EXTRACT PROVIDED:

+ + + +

Ross & Ego
“Ross” can be understood as the human personhood through which your life is lived: your history, body, relationships, responsibilities, memories, preferences, wounds, gifts, and particular calling in the world. In that sense, Ross is not a problem to overcome. Ross is someone to be loved, understood, guided, and gradually freed.
The word ego can become confusing because it is used in different ways.
Psychologically, a healthy ego is not simply arrogance or selfishness. It includes the ordinary capacities that help a person function: identity, memory, decision-making, boundaries, responsibility, and the ability to relate to others. Ross needs enough healthy “ego strength” to make appointments, care for his body, apologize when needed, say no when appropriate, love his family, and live responsibly.
Spiritually, “ego” often means something narrower: the tight, fearful habit of believing that the separate self must control everything, protect itself at all costs, prove its worth, or defend against every perceived threat. That is the “tight grip” you are sensing.
So a helpful distinction may be:
- Ross is not the enemy.
- Ross’s fearful contraction is not the deepest truth of Ross.
- Jesus does not ask Ross to disappear.
- Jesus invites Ross to rest more deeply in love, truth, humility, and trust.
Using your name can support this beautifully.
When you say, “Ross recognizes fear,” you are not rejecting yourself. You are creating a little loving space around the experience. Instead of being completely fused with fear—“I am afraid; this is all of me”—you become the compassionate witness who can say:
Ross is afraid right now.
Ross needs gentleness.
Jesus, abide with Ross here.
That can help the nervous system feel less engulfed. It honors the vulnerable human being called Ross without making fear, shame, anger, or defensiveness the whole identity.

+ + + +

DIRECTIVES:
A. In the passage on Ross and ego, what does saying "Ross recognizes fear" create around the experience?
B. Rewrite the passage on Ross and ego starting at "So a helpful" and ending at "with Ross here.", replacing "gentleness" with "kindness".
C. Does the passage on Ross and ego agree with each statement below? (i) Ross is described as a problem to overcome. (ii) A healthy ego includes the ability to relate to others. (iii) Jesus asks Ross to disappear.

DATA PROVIDED:
+ + + +

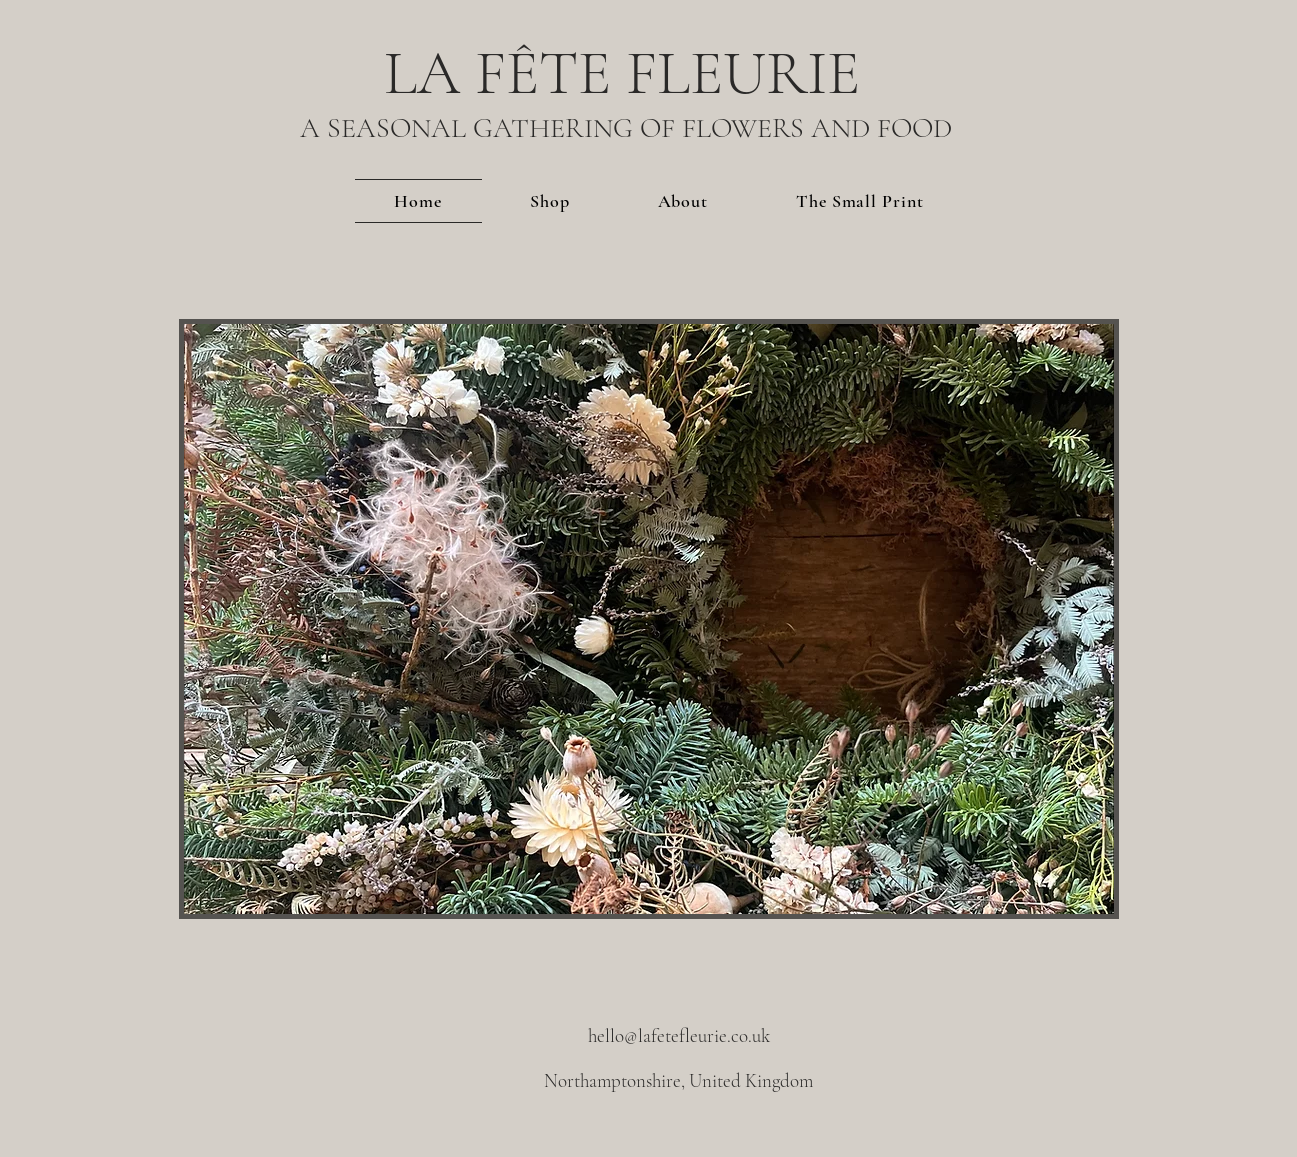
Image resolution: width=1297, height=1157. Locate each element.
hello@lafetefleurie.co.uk (679, 1035)
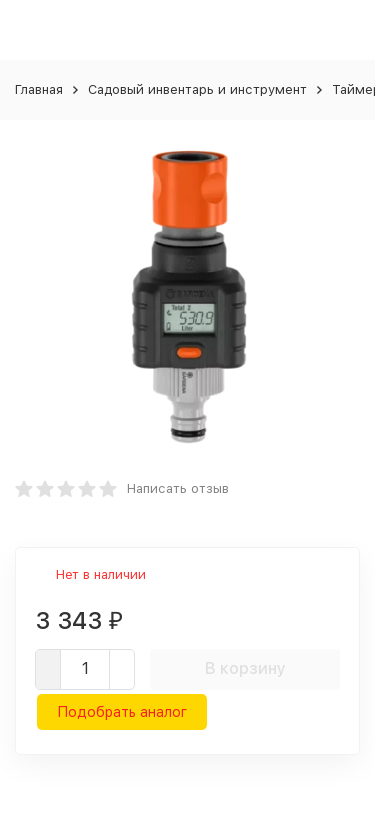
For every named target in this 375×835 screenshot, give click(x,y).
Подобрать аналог (122, 712)
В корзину (245, 668)
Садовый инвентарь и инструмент (197, 89)
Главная (39, 89)
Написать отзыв (178, 488)
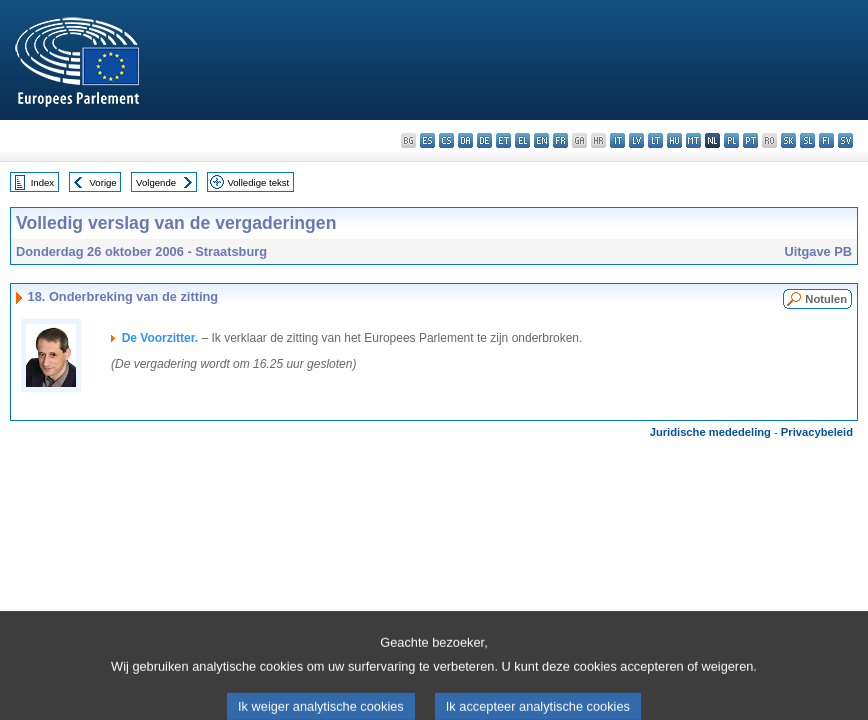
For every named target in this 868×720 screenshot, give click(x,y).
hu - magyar (674, 140)
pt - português (750, 140)
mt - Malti (693, 140)
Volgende (156, 182)
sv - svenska (845, 140)
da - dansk (465, 140)
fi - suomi (826, 140)
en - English (541, 140)
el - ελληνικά (522, 140)
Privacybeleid (817, 432)
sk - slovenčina (788, 140)
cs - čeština (446, 140)
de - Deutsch (484, 140)
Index (42, 182)
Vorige (103, 182)
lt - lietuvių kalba (655, 140)
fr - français (560, 140)
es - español (427, 140)
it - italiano (617, 140)
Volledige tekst (258, 182)
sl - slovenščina (807, 140)
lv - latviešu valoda (636, 140)
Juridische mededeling (710, 432)
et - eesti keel (503, 140)
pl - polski (731, 140)
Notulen (826, 299)
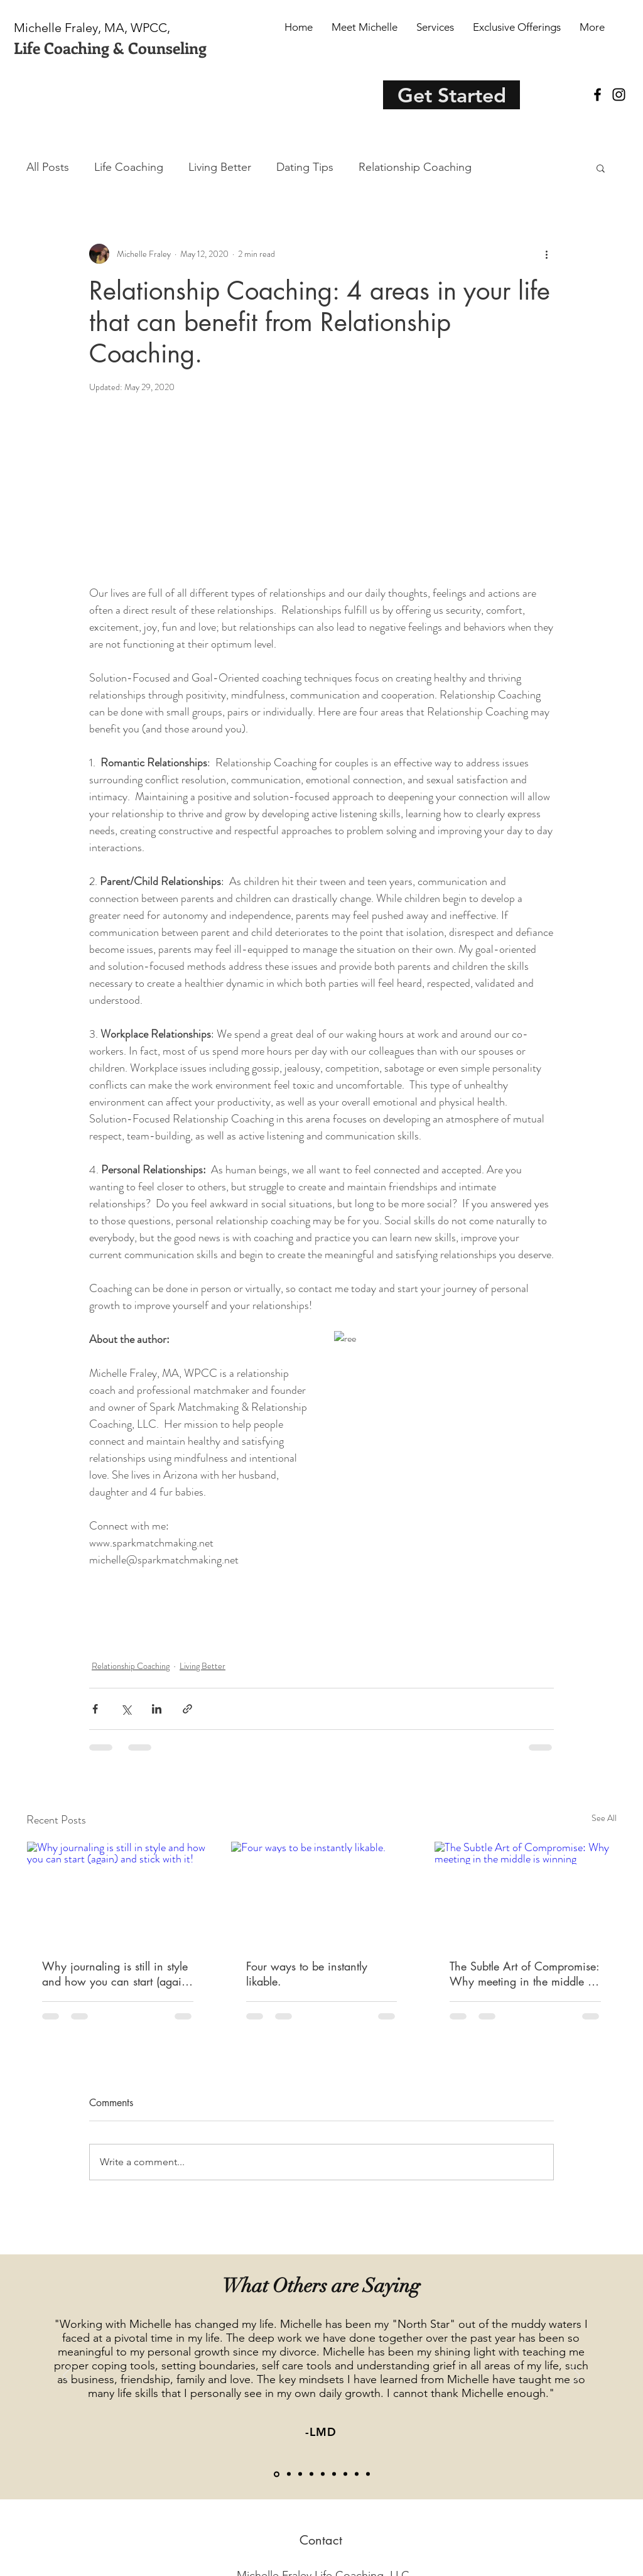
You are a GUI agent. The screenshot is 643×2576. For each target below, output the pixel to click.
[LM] (357, 2474)
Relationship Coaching (415, 167)
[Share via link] (187, 1709)
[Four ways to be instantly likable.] (322, 1892)
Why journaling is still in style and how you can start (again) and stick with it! (116, 1974)
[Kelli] (345, 2474)
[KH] (300, 2474)
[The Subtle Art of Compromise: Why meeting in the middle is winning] (525, 1892)
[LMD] (276, 2474)
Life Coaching (128, 167)
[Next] (575, 2376)
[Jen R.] (289, 2474)
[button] (601, 168)
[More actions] (546, 253)
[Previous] (68, 2376)
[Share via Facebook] (95, 1709)
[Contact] (320, 2540)
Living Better (219, 167)
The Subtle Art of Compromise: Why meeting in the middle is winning (524, 1974)
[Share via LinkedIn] (157, 1709)
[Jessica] (323, 2474)
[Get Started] (451, 94)
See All (604, 1818)
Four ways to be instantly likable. (306, 1974)
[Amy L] (334, 2474)
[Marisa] (368, 2474)
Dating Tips (304, 167)
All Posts (47, 167)
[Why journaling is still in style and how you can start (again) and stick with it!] (117, 1892)
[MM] (311, 2474)
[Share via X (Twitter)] (126, 1709)
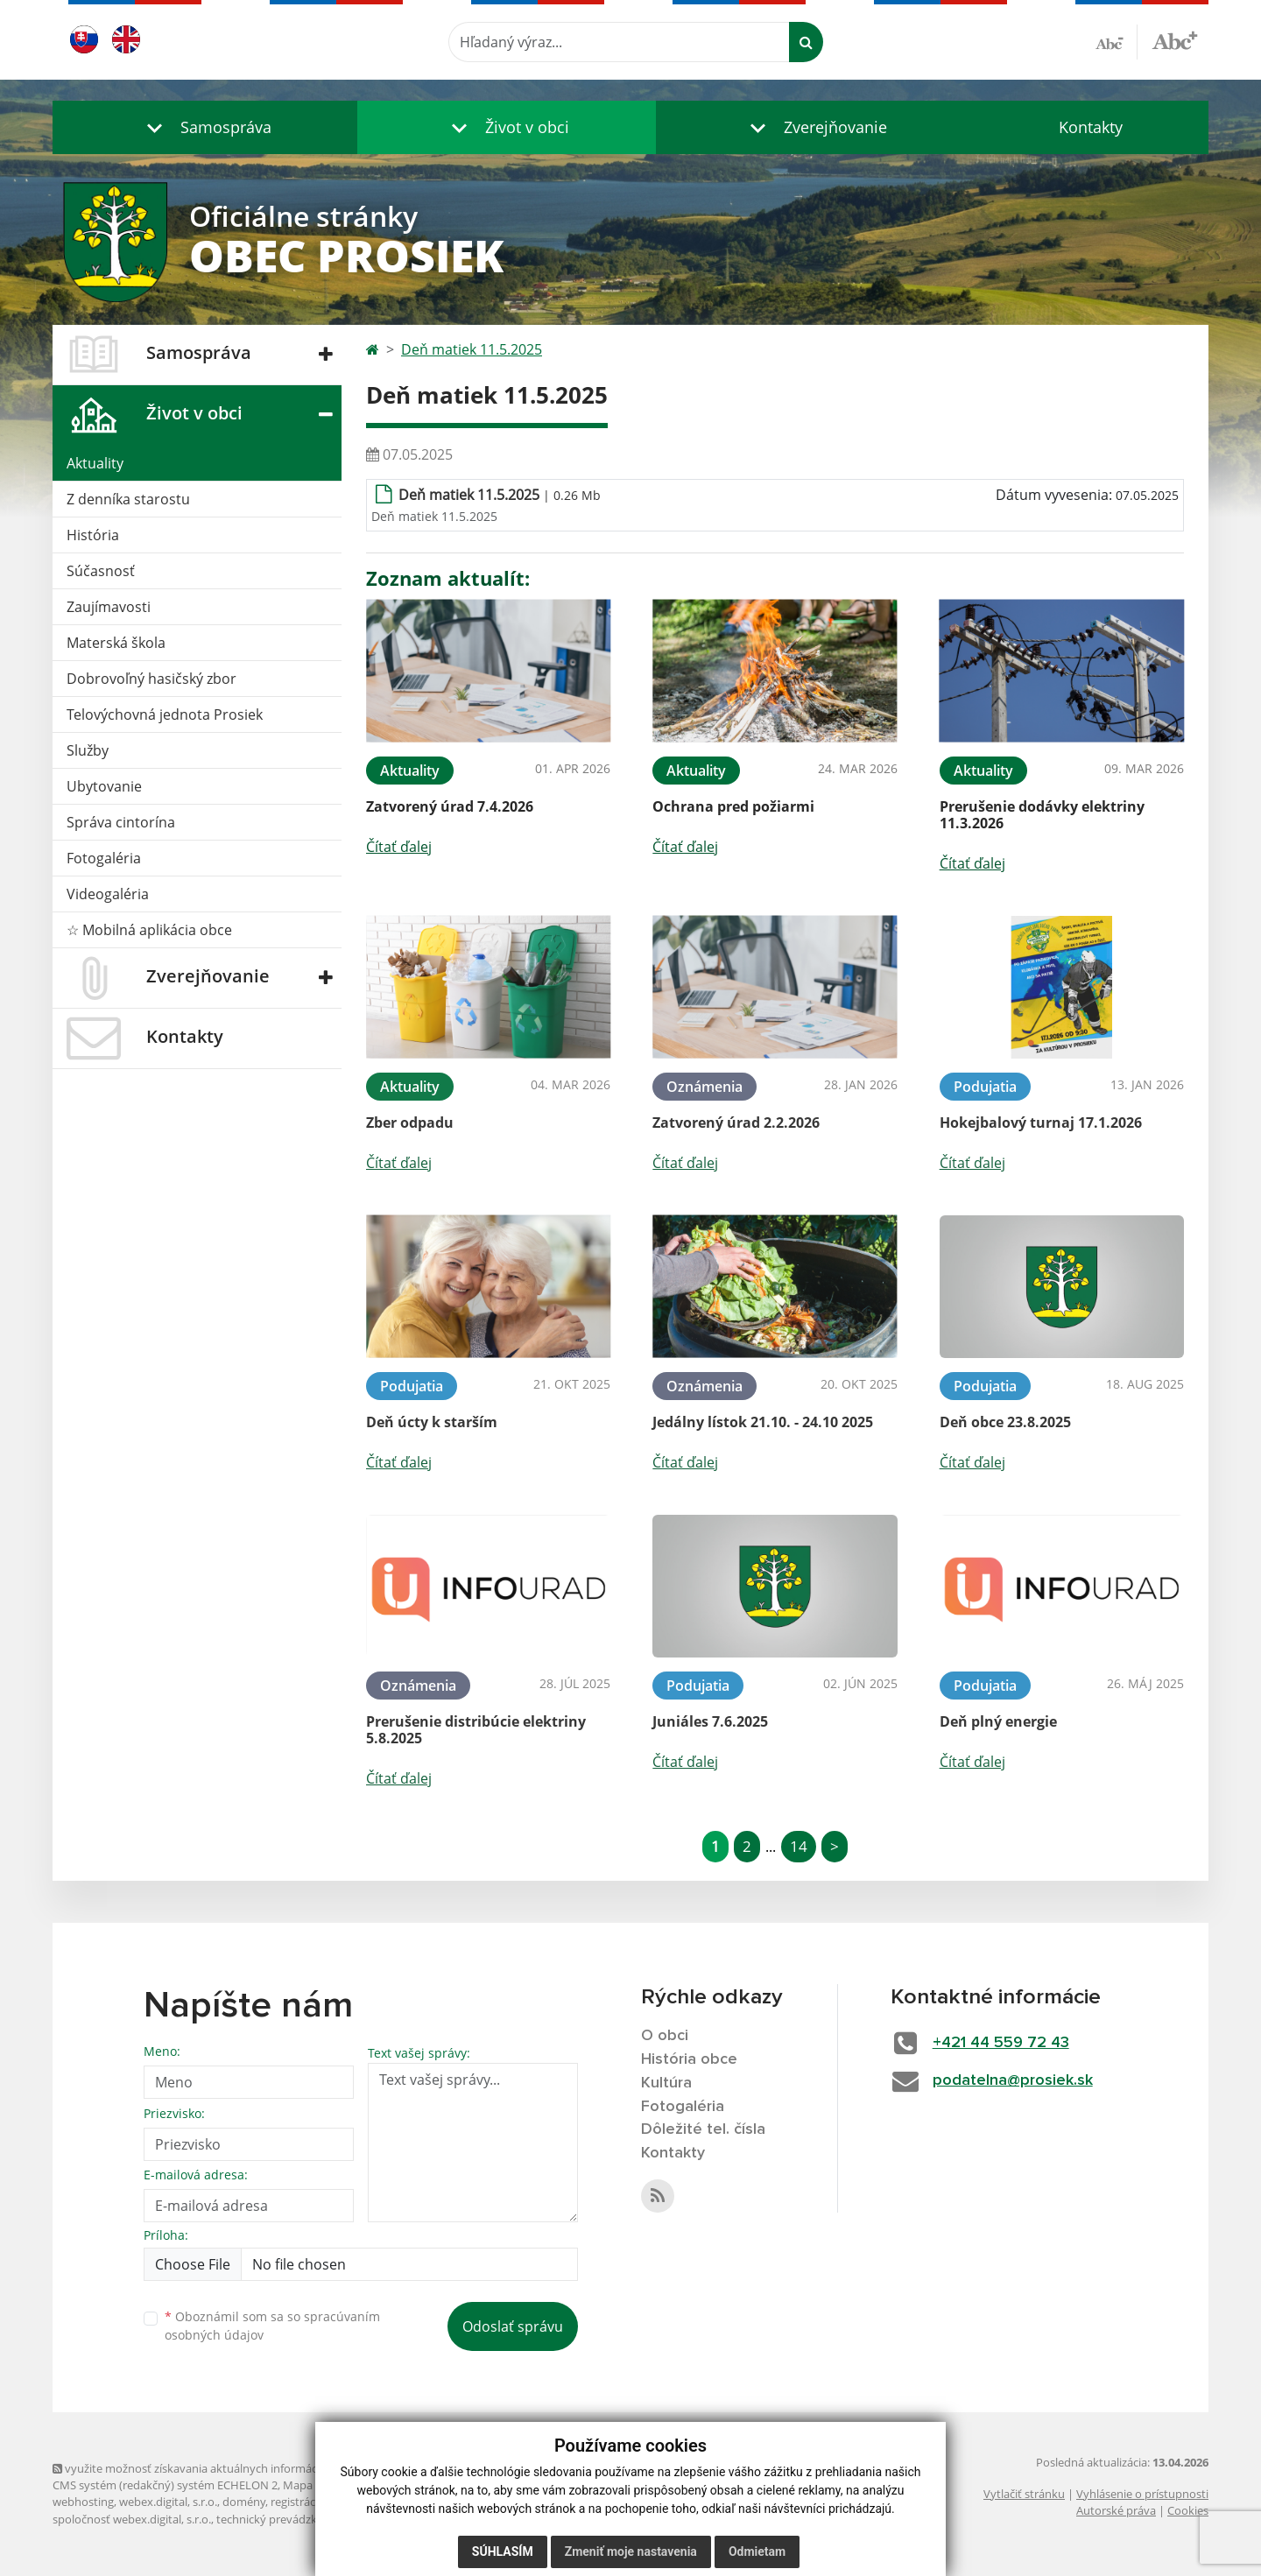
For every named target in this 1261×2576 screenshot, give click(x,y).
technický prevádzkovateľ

+ + + +

RESULTS BY TASK:
A. A little loving space.

B.
So a helpful distinction may be:
- Ross is not the enemy.
- Ross’s fearful contraction is not the deepest truth of Ross.
- Jesus does not ask Ross to disappear.
- Jesus invites Ross to rest more deeply in love, truth, humility, and trust.
Using your name can support this beautifully.
When you say, “Ross recognizes fear,” you are not rejecting yourself. You are creating a little loving space around the experience. Instead of being completely fused with fear—“I am afraid; this is all of me”—you become the compassionate witness who can say:
Ross is afraid right now.
Ross needs kindness.
Jesus, abide with Ross here.

C.
(i) No: "In that sense, Ross is not a problem to overcome."
(ii) Yes: "identity, memory, decision-making, boundaries, responsibility, and the ability to relate to others"
(iii) No: "Jesus does not ask Ross to disappear."